On Oct. 24, 2014, then-U.S. President Barack Obama hugged Dallas nurse Nina Pham during a meeting in the Oval Office. The image was startling.

Earlier that day, Ms. Pham had been released from a special bio-containment unit at the National Institutes of Health, where she had been transferred after contracting the Ebola virus while treating a patient at a Texas hospital. By that point in the outbreak, which had started about seven months earlier, the virus had killed more than 4,400 people worldwide – a huge number by pre-COVID-19 standards. The average person had become well-versed in Ebola’s dire fatality rate and horrifying symptoms – which is why it was rather stunning to see the leader of the free world physically embrace one of its sufferers, even though by that time Ms. Pham had completely recovered.

It’s obvious now that there was a calculated message inherent in that embrace, just as there was in photographs of Diana, Princess of Wales, shaking the hand of an AIDS patient in a London hospital back in 1987, and in footage of Elvis Presley getting his polio vaccination on national television in 1956. Each showed an important person seemingly willing to put himself or herself at great risk, to demonstrate that, in fact, there was little personal risk at all.

Those images were striking and undoubtedly persuasive, which is why – should researchers develop an effective, safe vaccine for COVID-19 – we will surely need those types of demonstrations again.

A recent Angus Reid poll of Canadians’ attitudes toward a potential COVID-19 vaccine reported that roughly a third of respondents said they would delay getting the shot should one become available. Three in five said they are worried about possible side effects, and only around 50 per cent of respondents said they would get the vaccine as soon as it is possible to do so.

The attitude is similar in the United States, where a poll from mid-May reported that roughly half of respondents would get a vaccine when and if it is approved. One in five said they would refuse. A poll in the United Kingdom found that nearly a third of respondents will or may decline a COVID-19 vaccine. Surveys in other developed countries report similar results.

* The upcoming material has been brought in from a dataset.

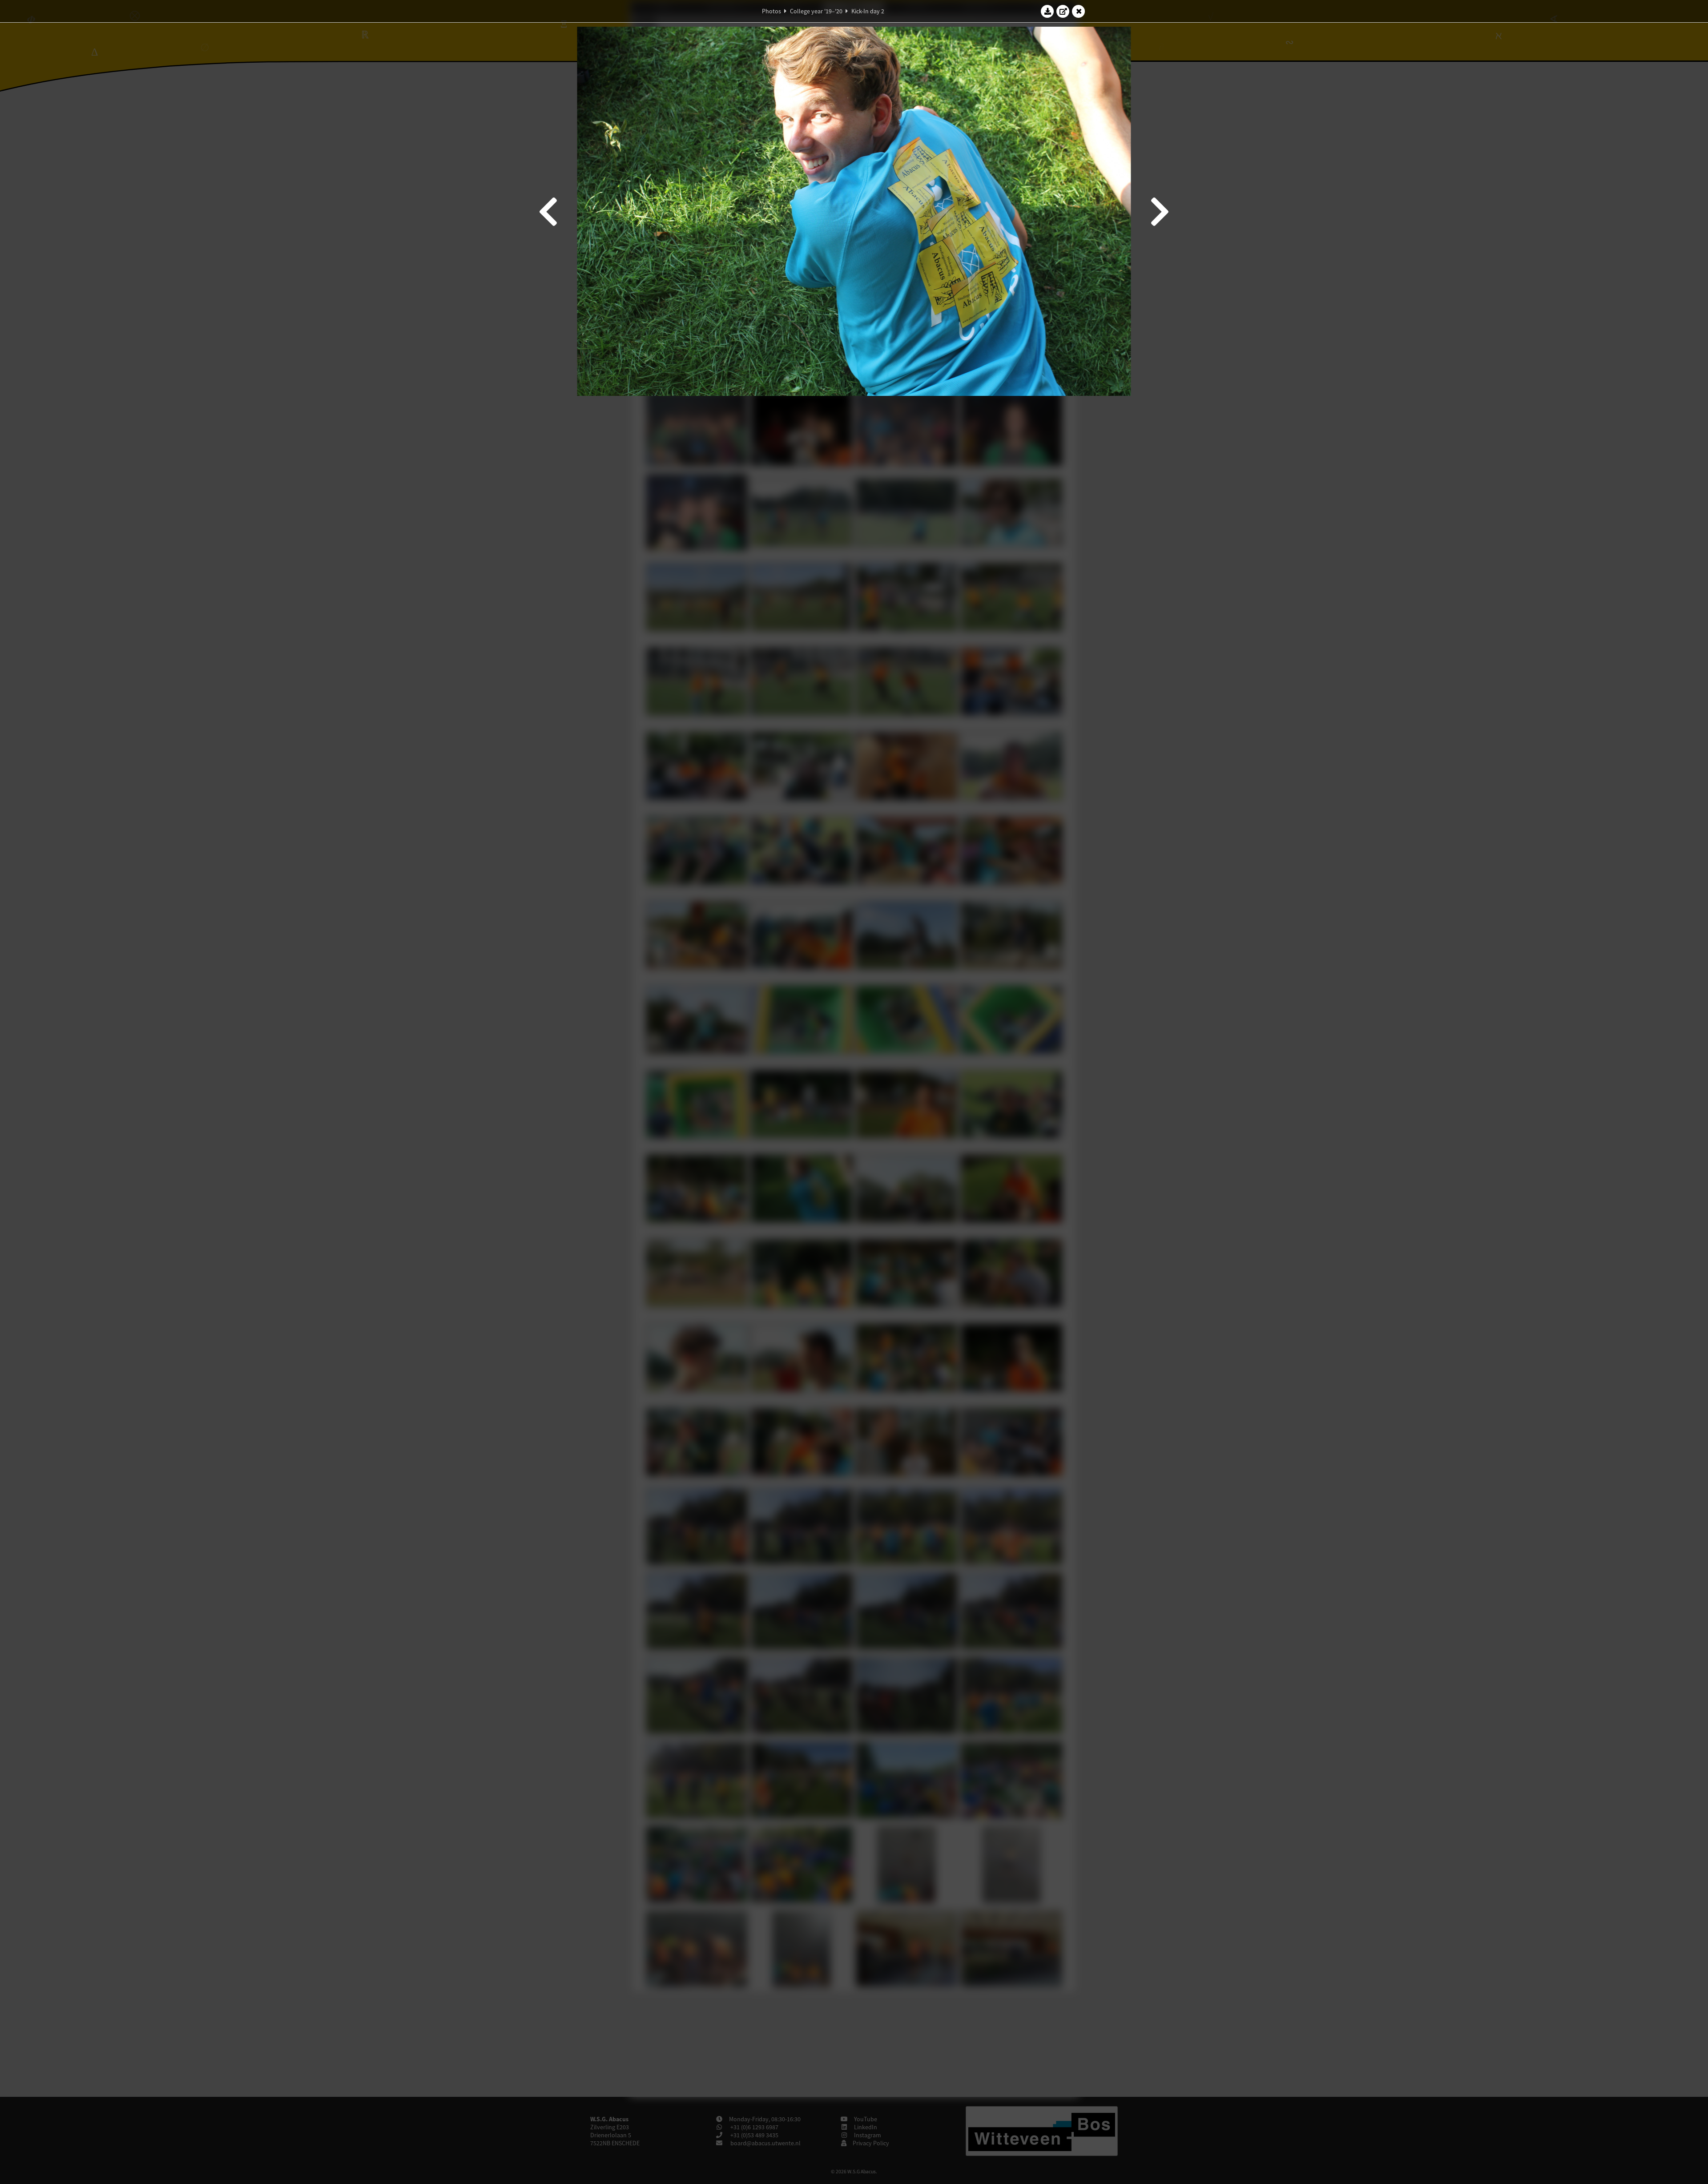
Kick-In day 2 (867, 11)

We know that vaccinating only half the population, as per the results of the Angus Reid poll, won’t cut it. One computer simulation showed that a vaccine needs to be at least 80 per cent effective and have 75 per cent coverage to curb the pandemic. Those are terribly high bars for efficacy and uptake, especially when the pressure to develop a vaccine is so high and there appears to be a high degree of skepticism even among those who normally support and ascribe to the benefits of vaccination programs.

There are reasonable foundations for much of that skepticism. It normally takes about a decade to develop a vaccine and get it to market, whereas researchers now are trying to do this in less than a year. There is also astronomical economic incentive to develop a vaccine; it is not an exaggeration to say the global economy hinges on its development. What’s more, countries are in something of a biological arms race to develop (or get their hands on) the first doses, with the understanding that those that succeed will have an enormous geopolitical advantage. It is only natural that people would have qualms about injecting themselves with something developed at record speed, and with incredible incentive to the producers.

For now, Canada is taking important steps on development and procurement. On Wednesday, the government announced it had signed deals with Moderna and Pfizer Inc. – whose candidate COVID-19 vaccines are undergoing Phase 3 clinical testing – for millions of doses. But unless the vast majority of Canadians are willing to line up to receive those vaccines (should they be approved for use) those agreements won’t be worth all that much. The COVID-19 vaccine challenge is one part developing and distributing the thing, one part actually persuading people to get it.

Considering all the skepticism about its development and fears about side effects, that effort should start now. People need to know what Phase 3 clinical testing entails, the difference between an inactivated virus and an RNA vaccine, and how Health Canada regulates vaccines for human use. To people with measured and reasonable concerns, regular, clear and consistent communications will go a long way. And so too might an important person or two receiving their COVID-19 vaccines on live television.